Select an “eating ritual” or “eating environment” for close observation and commentary. The ritual or environment you choose may be new or part of your daily routine. Record or take notes of your observations. You will want to shape and convey a message of your own observation as freshly and meaningfully as possible. Your commentary will need to include a thesis. It may be something like, ” High school cafeteria lunches are often not about eating but about maintaing social connections.” You will want to include your observations of your eating environment as evidence to support your idea.
Your blog will be graded on the following:
Thesis (Supported Observation) (5 points)
Evidence (5 points)
Organization (5 points)
Use of description, imagery, and/or other rhetorical strategies (5 points)

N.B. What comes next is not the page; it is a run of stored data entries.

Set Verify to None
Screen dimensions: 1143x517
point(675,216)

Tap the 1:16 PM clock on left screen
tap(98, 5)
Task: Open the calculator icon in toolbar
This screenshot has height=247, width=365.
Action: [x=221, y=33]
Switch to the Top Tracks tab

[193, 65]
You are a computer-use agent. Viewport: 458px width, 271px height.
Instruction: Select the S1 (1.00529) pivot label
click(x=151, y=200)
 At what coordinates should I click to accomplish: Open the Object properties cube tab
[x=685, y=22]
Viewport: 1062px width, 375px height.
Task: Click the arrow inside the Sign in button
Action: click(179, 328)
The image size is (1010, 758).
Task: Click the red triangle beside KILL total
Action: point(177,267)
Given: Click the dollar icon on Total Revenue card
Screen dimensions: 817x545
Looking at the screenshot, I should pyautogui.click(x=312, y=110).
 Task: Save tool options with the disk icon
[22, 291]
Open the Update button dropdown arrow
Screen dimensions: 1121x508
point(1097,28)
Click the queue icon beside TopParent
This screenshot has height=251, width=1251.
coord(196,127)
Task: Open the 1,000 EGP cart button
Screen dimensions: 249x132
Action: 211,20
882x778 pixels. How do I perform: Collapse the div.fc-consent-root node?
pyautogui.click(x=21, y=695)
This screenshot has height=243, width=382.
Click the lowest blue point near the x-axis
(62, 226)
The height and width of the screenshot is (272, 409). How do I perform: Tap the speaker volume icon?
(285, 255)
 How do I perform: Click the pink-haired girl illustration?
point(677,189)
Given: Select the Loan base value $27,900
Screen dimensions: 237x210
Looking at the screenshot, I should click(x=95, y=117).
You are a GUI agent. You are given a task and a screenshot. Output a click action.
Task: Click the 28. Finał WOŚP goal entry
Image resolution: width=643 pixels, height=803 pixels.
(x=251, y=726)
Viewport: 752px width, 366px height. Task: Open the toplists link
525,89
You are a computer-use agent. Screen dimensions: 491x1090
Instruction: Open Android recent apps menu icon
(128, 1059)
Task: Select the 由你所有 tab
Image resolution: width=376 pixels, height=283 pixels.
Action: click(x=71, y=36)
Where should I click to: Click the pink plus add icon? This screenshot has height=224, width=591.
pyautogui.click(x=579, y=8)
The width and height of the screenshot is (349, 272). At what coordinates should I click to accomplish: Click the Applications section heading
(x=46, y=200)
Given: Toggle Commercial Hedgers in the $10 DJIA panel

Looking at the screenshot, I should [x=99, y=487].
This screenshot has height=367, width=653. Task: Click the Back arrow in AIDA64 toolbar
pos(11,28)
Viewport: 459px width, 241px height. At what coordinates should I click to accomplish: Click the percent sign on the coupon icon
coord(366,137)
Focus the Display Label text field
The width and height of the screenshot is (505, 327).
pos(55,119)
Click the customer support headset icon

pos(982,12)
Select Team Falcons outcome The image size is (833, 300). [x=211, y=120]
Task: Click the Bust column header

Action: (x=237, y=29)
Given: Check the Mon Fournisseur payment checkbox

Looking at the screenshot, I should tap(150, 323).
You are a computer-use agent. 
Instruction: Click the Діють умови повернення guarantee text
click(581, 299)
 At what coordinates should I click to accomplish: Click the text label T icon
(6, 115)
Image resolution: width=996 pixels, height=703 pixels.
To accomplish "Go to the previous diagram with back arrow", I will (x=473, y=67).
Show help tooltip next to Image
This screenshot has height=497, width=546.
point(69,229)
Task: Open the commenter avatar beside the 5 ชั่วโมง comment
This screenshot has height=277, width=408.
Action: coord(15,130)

Student sample from AP English Language and Composition: Rhetoric in Pre-20th-Century Texts Curriculum Module:
“There is steady, relentless rhythm during every meal taken in the school cafeteria. And beyond the general lunchtime beat and bustle followed by everyone in the giant blue room, there is also some specific, routine way that mealtimes unfold at any given table. For example, the same two people might always sit beside each other. Or maybe everyone at the table claims an “assigned” seat. Some people might even take the exact same meal every day. The entire experience is usually quite predictable.
On the other hand, there’s a less predictable element of a school cafeteria lunch: the social portion. Lunch in a high school cafeteria is more than jsut a mundane daily ritual; it’s usually the only time in the patterned school day during which extened groups of friends or acquaintances can sit and socialize, uninterrupted. The steady rumble and hum of the lunchroom indicates that nearly everyone revels in this opportunity. Most people don’t even seem to realize they are inhaling food in their seventeen free minutes, so busy are they relating stories, telling jokes, and trying to help each other get homework done. Lunch is almost never limited to only what you bought or brought. At my lunch table in particular, I know that at least half the table is involved in grazing, reaching onto plates for food that doesn’t belong to them. Most days, it’s a veritable smorgasbord.
So lunch in a high school cafeteria is about alking, and it’s about sharing. The eating seems almost incidental. Maybe the ritualistic nature of almost all eating accounts for this; the routines are so familiar, so unimportant, and so often tasteless, that we can focus ourselves in talk. And while eating is obviously a neccessary part of our lives, if you were to ask just about any teenager what the most important part of lunch is to them, they would probably not replay with “food;” they would tell you it’s time with their friends.”